*Work instructions*.
The result should be the lines from the one holding "Click text footnote 2 in Land use row" to the final line of the records below, repeated exactly and with no pictures.

*Supplied information*.
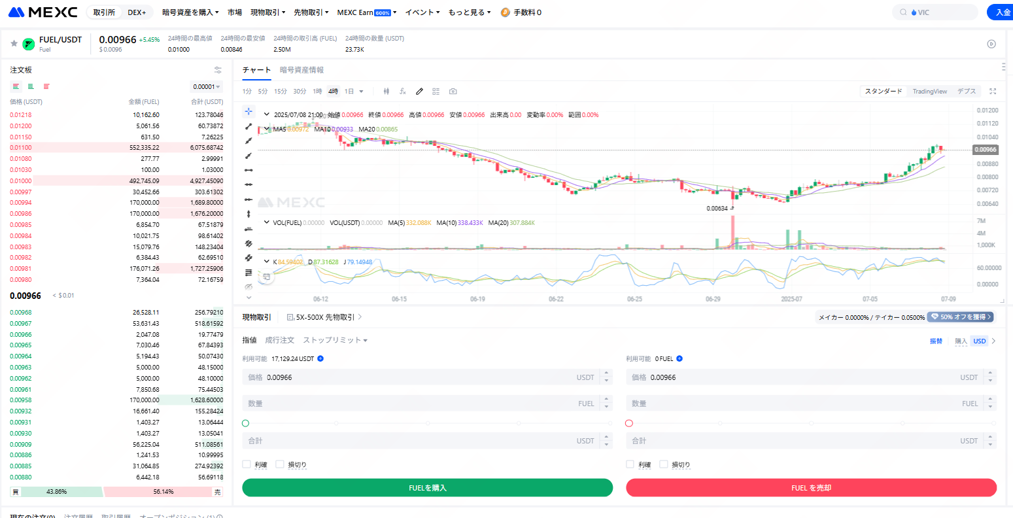Select the crosshair cursor drawing tool
Screen dimensions: 1013x518
coord(249,111)
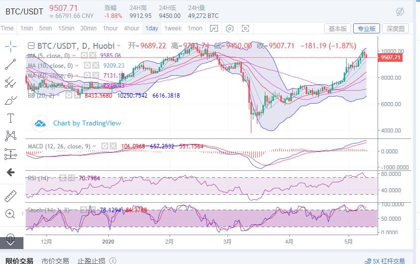Click the back arrow in drawing toolbar
Image resolution: width=420 pixels, height=264 pixels.
pyautogui.click(x=10, y=172)
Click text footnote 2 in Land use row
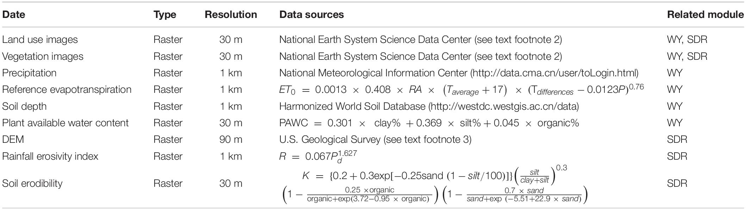The image size is (746, 210). point(518,40)
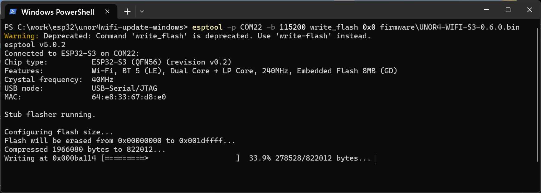This screenshot has height=193, width=541.
Task: Minimize the terminal window
Action: (x=486, y=10)
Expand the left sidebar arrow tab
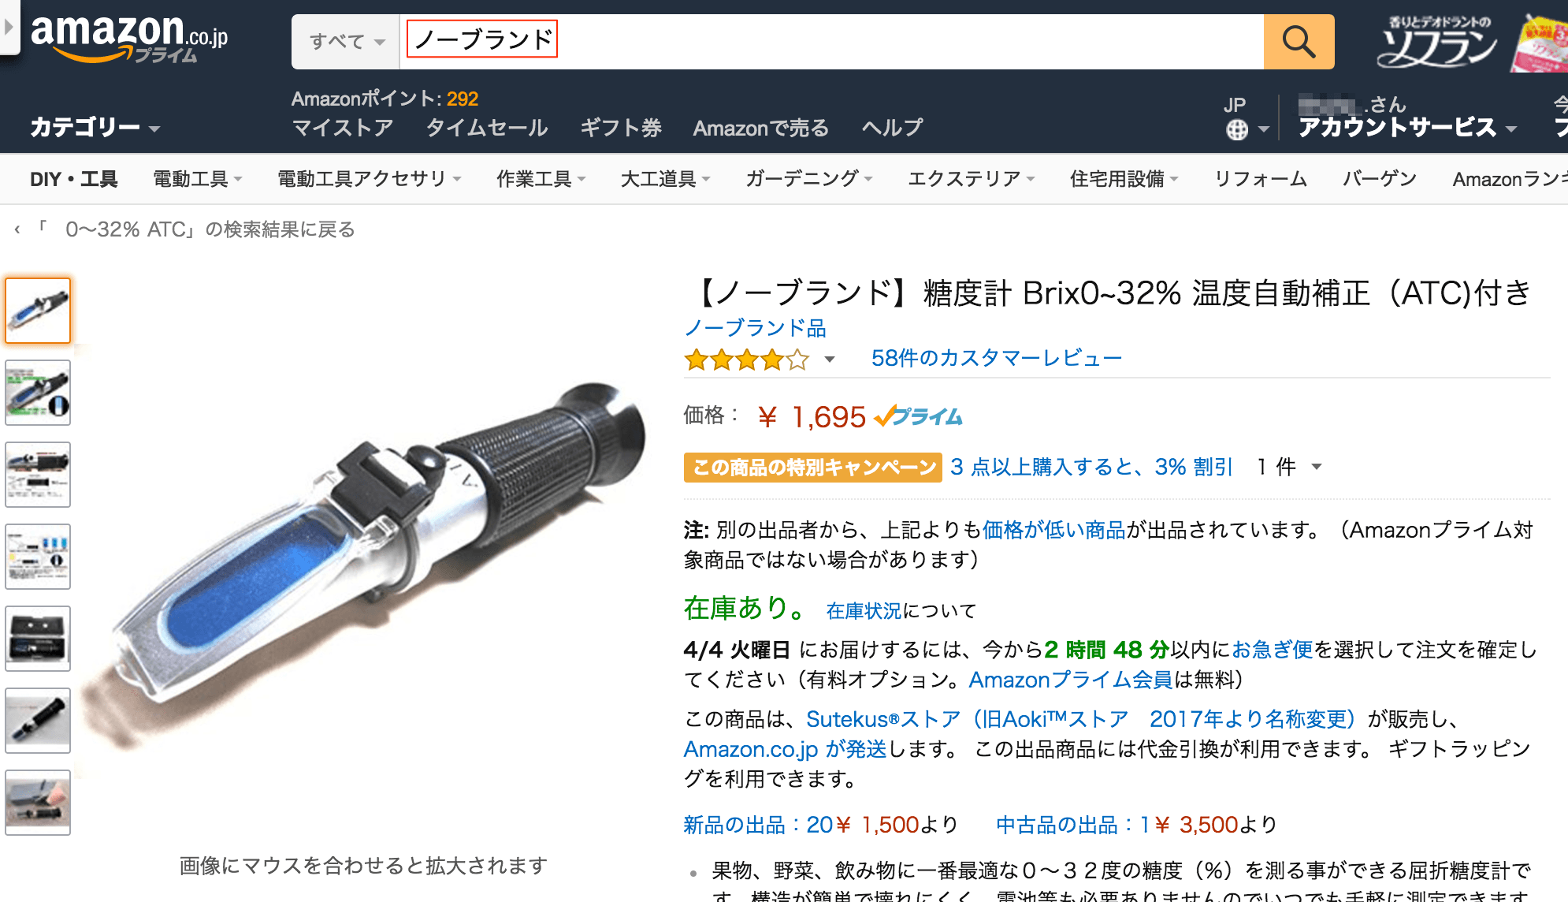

*Result for this exercise*.
Click text footnote 2 in Land use row
The image size is (746, 210). point(518,40)
This screenshot has height=193, width=541.
Task: Minimize the terminal window
Action: (x=486, y=10)
Expand the left sidebar arrow tab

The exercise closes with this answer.